Chicco has worked with Winnie Khumalo on her Tshinatshina album and literally resurrected the career of Brenda Fassie in the late 90s with a collabo in Soon and Very Soon album.
It was Chicco, too, who wrote and produced the album Black President, which predicted the release of Nelson Mandela and wishing South Africa a better future. he also co-wrote and produced Ngohlala Nginje for Fassie.
But away from Umqombothi and other songs, it was in helping Chaka Chaka produce one of the greatest and most spellbinding mondegreens in music history.
A mondegreen is a word or phrase that results from mishearing or misinterpreting a statement or song lyric.
To pay tribute to the mother of the nation, he composed I'm Winnie Winnie, Mandela for Chaka Chaka’s Thank You Mr DJ album as well as the defiant Motherland on her album of the same name.
But it was the former that stuck out. In the studio, they realised that the song would not pass the apartheid regime censor and Chicco drew Attie an Phil Hollis to his own We Miss You Manelo.
The song was changed to I'm Winning Winning (My Dear Love). But Chaka Chaka was on top of her game and in the studio, she turned the initial confusion she had with the refrain into a great mondegreen art.
The creativity here was from another planet. I'm Winnie Winnie, Mandela is what you hear and also want you want to hear, but it really is I'm Winning Winning (My Dear Love).
Even in Soweto and Joburg, few got it the drift, Everyone sang it as I'm Winnie Winnie, Mandela.
Born Yvonne Moloko Machaka in 1965, Chaka Chaka she grew up in Dobsonville in a family of three girls - her two sisters Doreen and Refiloe.
Her father Habakuk Machaka, who passed away when she was 12 years old, used to sing gospel music, but her mother Sophie Nomakula Machaka, a domestic servant, would not allow Chaka Chaka into music.

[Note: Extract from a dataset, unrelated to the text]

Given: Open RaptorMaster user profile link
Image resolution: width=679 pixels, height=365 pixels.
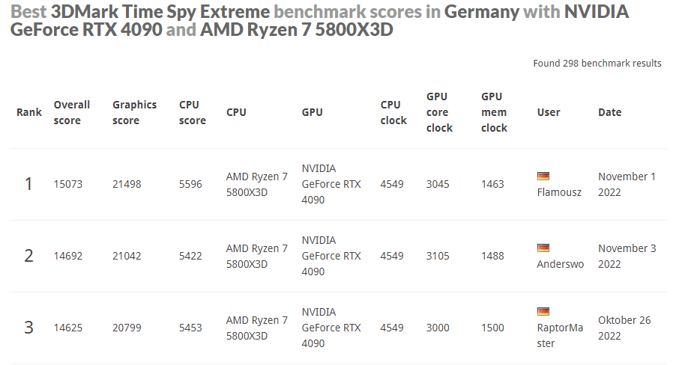Looking at the screenshot, I should (559, 335).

In 1985, Chaka Chaka told then DJ Max Mojapelo, whose diary from interviews with several musicians on Radio Lebowa was turned into a book, 'Beyond Memory: Recording the history, moments and memories of South African music,' that Pat Shange discovered her talent and introduced her to Hollis in February 1985.
"Phil [Hollis] took her to the studio and handed her over to Attie van Wyk who would be to Yvonne what Malcolm Watson was to Brenda – a long-term producer," wrote Mojapelo.
However, in the book, South African Popular Music, she told author Lior Phillips that she had auditioned and wowed the team at Dephon Records led by Hollis and Attie.
Chaka Chaka’s first hit was I’m In Love With A DJ.
"It appealed so much to us as deejays and it was almost irresistible in our music compilations," Mojapelo says.
"Her album Thank You Mr DJ went double gold in five weeks. When Dephon’s long-term PRO, Master Sechele handed copies of the album to us it was like the handing over of certificates of appreciation with a picture of a smiling Yvonne looking straight into your eyes."
Now into her twilight, musically, Chaka Chaka has finally mustered the courage to speak out against Chicco's exploitation of a generation of musicians.
But Chicco believes he was only being a shrewd creative. And he really does not give a damn.